Figure 2: Stability of Treatment Concentrations
Figure 3: Percent Positive of Total Samples
Summary Points
- Keeping Legionella spp. from being present in potable water systems appears to be relatively easy compared to Mycobacterium and HPC with the use of several options including copper silver ionization, monochloramine and chlorine dioxide. In addition to considering the antimicrobial efficacy of a disinfectant against a particular OWP, there are logistical issues that also need to be considered when deciding which disinfectant to use. These factors include the inherent corrosivity of a disinfectant to the materials of construction present in a potable water system, the age of these materials and the cost of installing a disinfectant feed and control system. All of these logistical issues were beyond the scope of this study.
- Good control of the concentration of total chlorine and monochloramine is observed by the median concentrations (1.56 ppm total chlorine, 1.04 ppm monochloramine) and acceptable standard deviations (0.38 ppm total chlorine and 0.32 ppm monochloramine). Therefore, the apparent inability of this combination treatment to control the growth of Mycobacterium and HPC is not due to poor disinfectant control.
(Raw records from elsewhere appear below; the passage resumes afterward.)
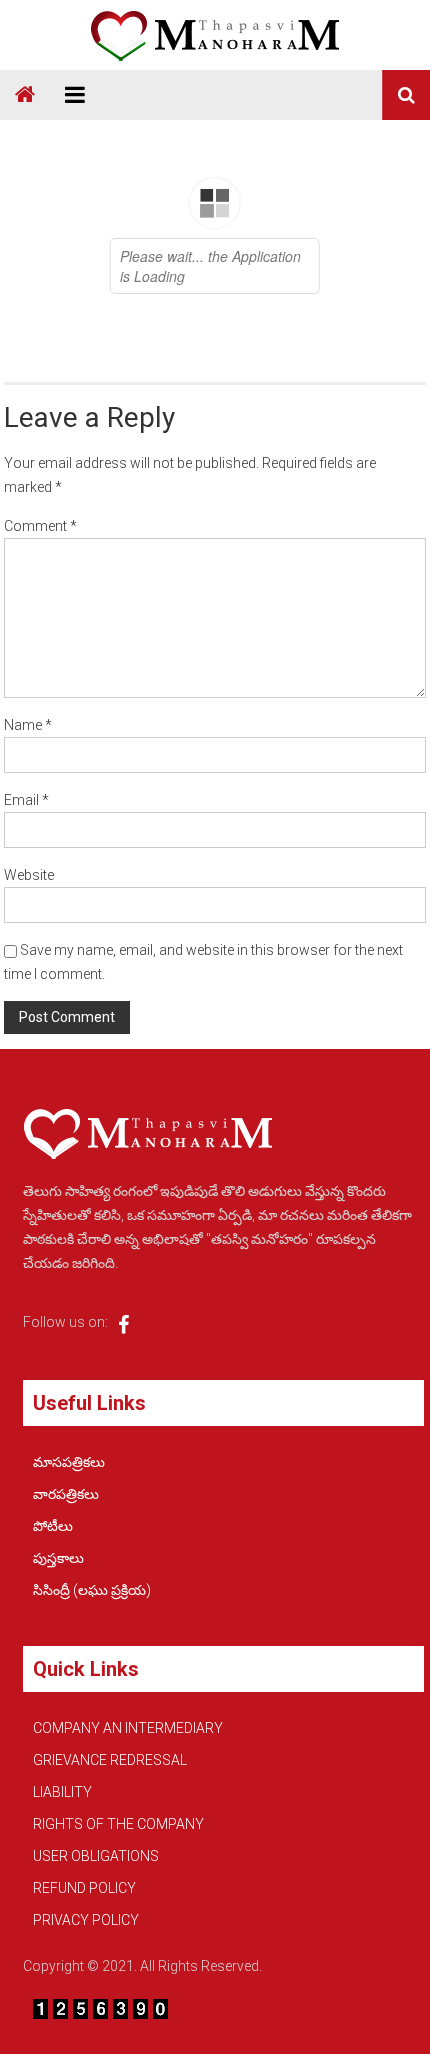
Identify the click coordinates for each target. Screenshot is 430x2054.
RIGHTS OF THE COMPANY (118, 1824)
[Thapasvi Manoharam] (25, 95)
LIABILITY (62, 1792)
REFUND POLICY (84, 1888)
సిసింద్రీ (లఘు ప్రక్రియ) (92, 1590)
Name (28, 725)
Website (29, 875)
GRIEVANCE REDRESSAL (110, 1760)
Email (26, 800)
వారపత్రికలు (66, 1494)
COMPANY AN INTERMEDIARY (128, 1728)
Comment (40, 526)
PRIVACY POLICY (86, 1920)
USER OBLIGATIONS (96, 1856)
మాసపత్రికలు (69, 1462)
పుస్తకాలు (58, 1558)
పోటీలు (53, 1526)
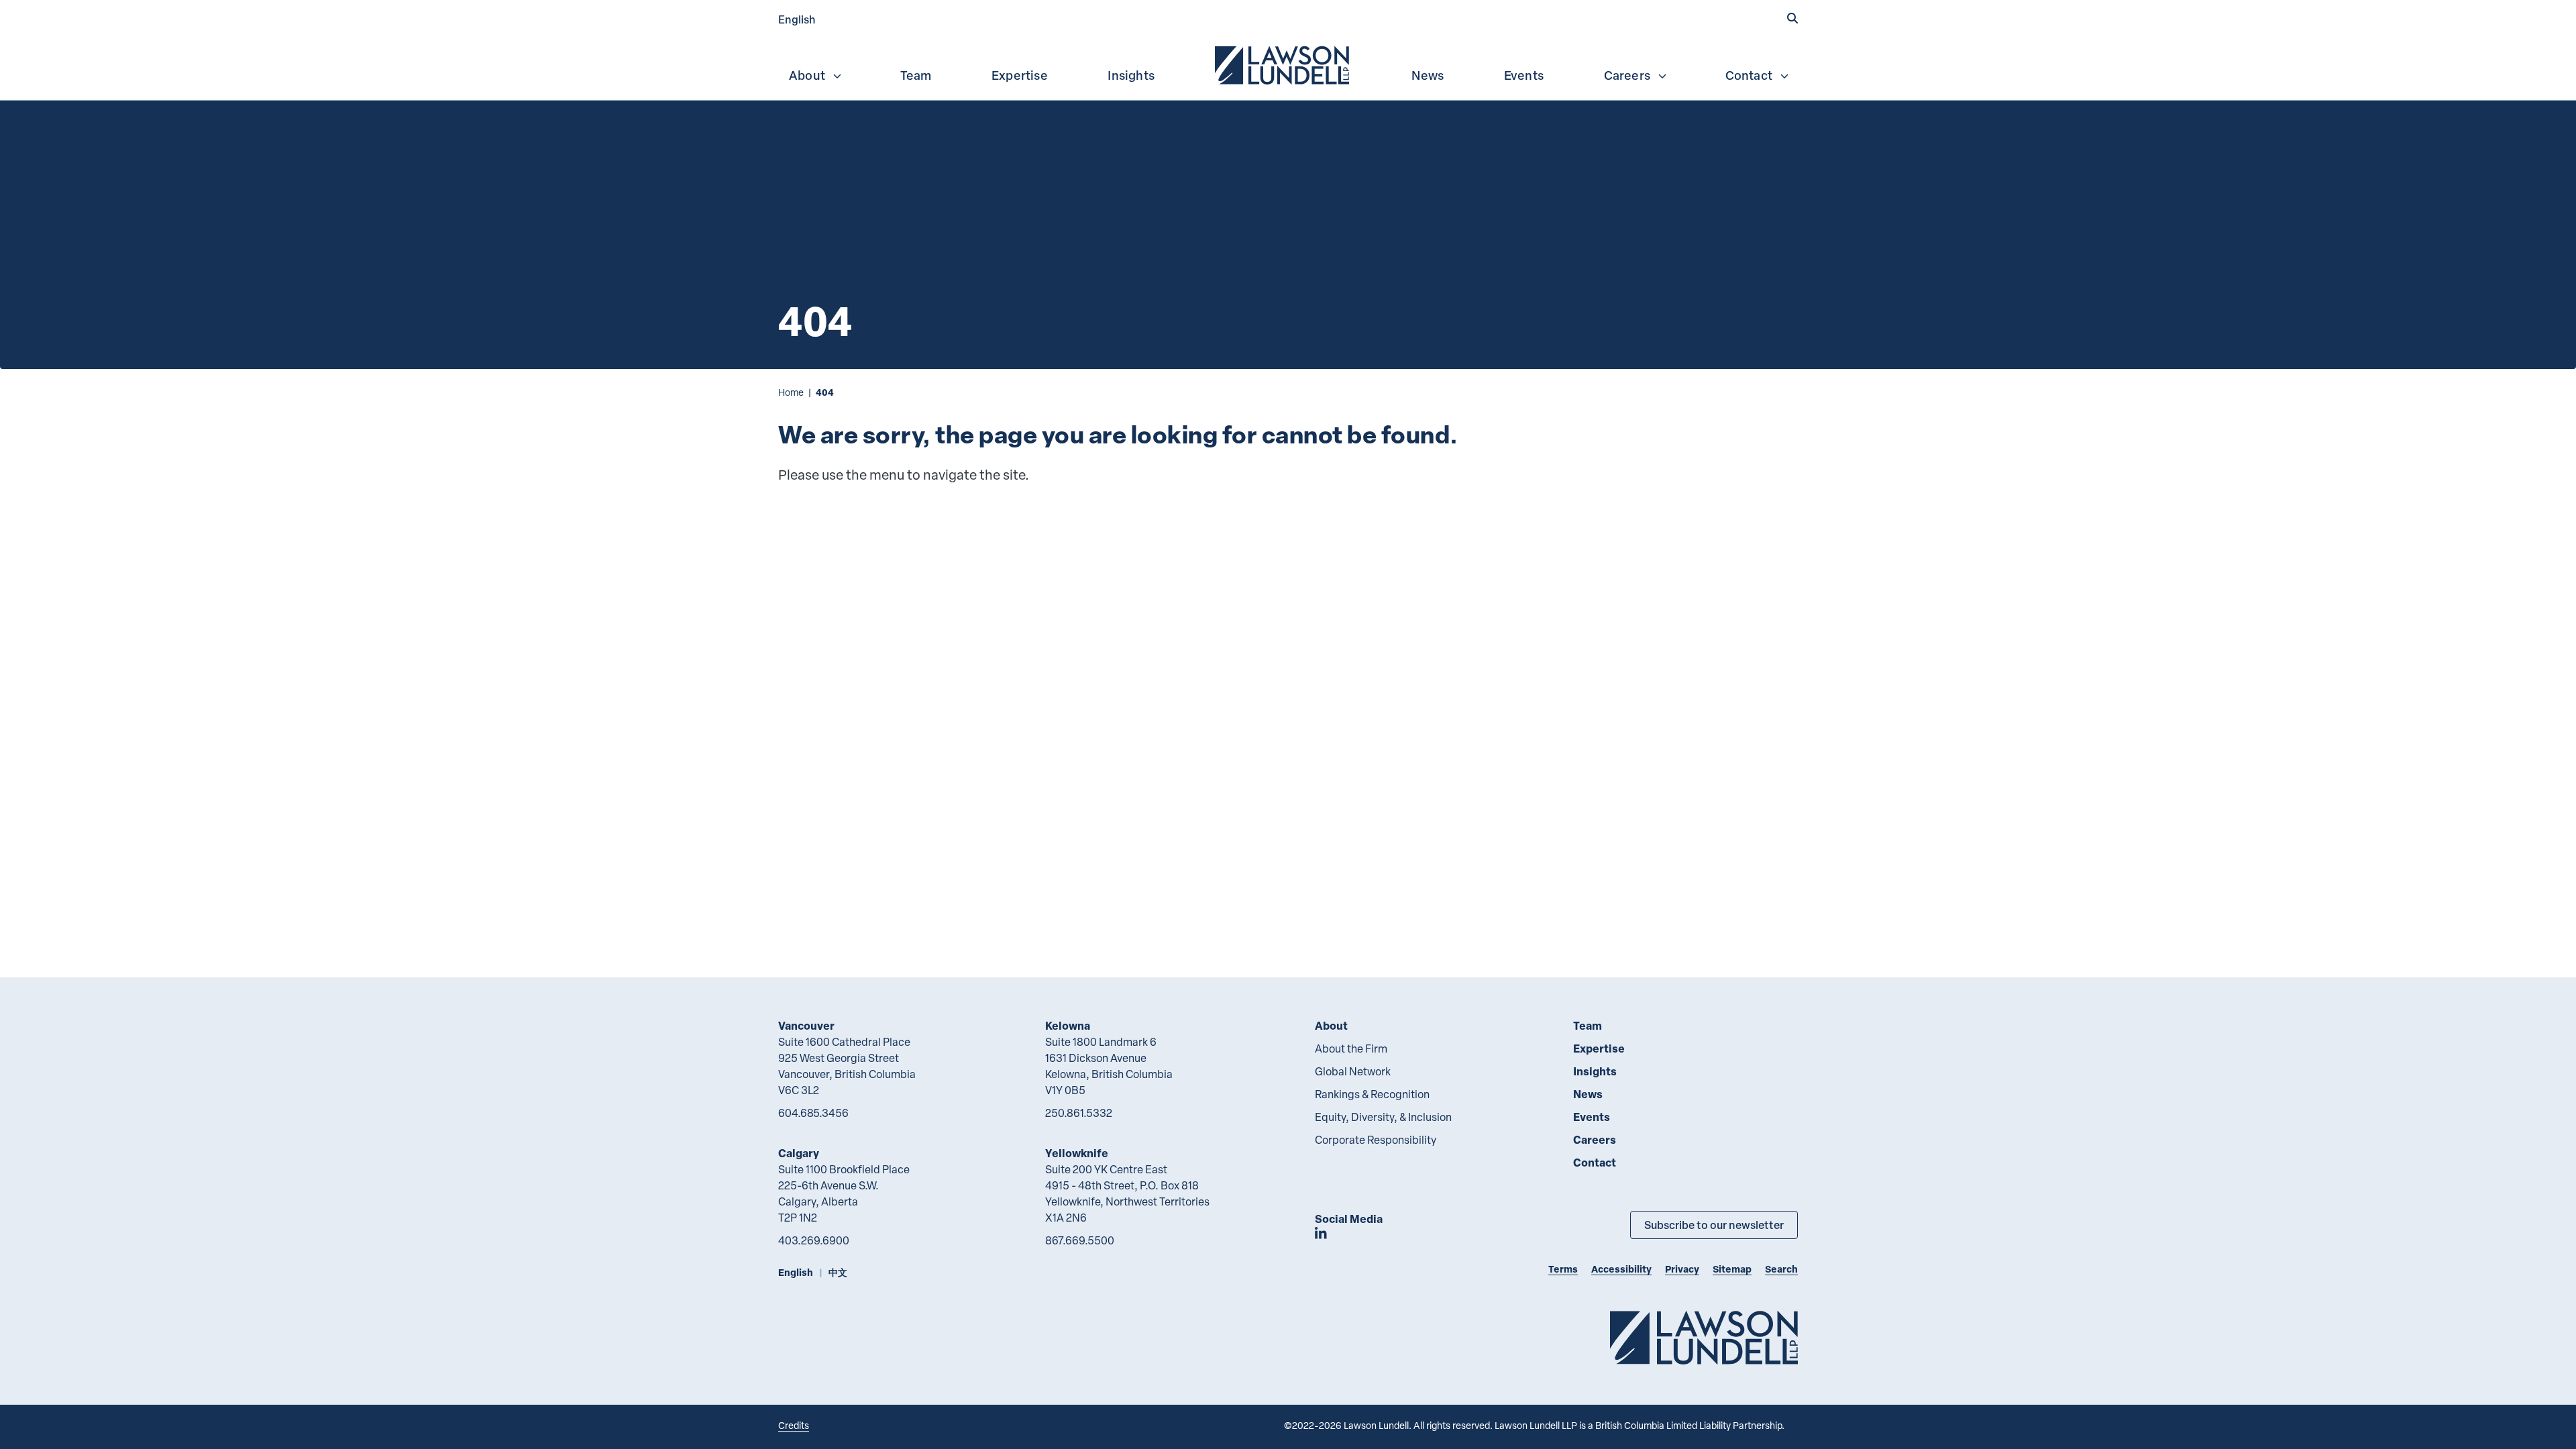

- Although Legionella is generally regarded as a chlorine tolerant organism, monochloramine and chlorine dioxide appear to be effective against this OWP. The HPC concentration on the other hand often exceeded the EPA treatment standard of 500 CFU/ml and was difficult to control with any of the tested disinfectants. This is particularly worrisome as virtually all OWP are heterotrophs and the failure of combination treatments (dual and different disinfectants) to control their growth will require strategies that go beyond the use of a supplemental secondary disinfectant.
- Mycobacterium, although present in low concentrations, is prevalent in potable water systems and relatively recalcitrant to conventional disinfection treatments. This phenomenon may be related to the composition of its unique cell wall.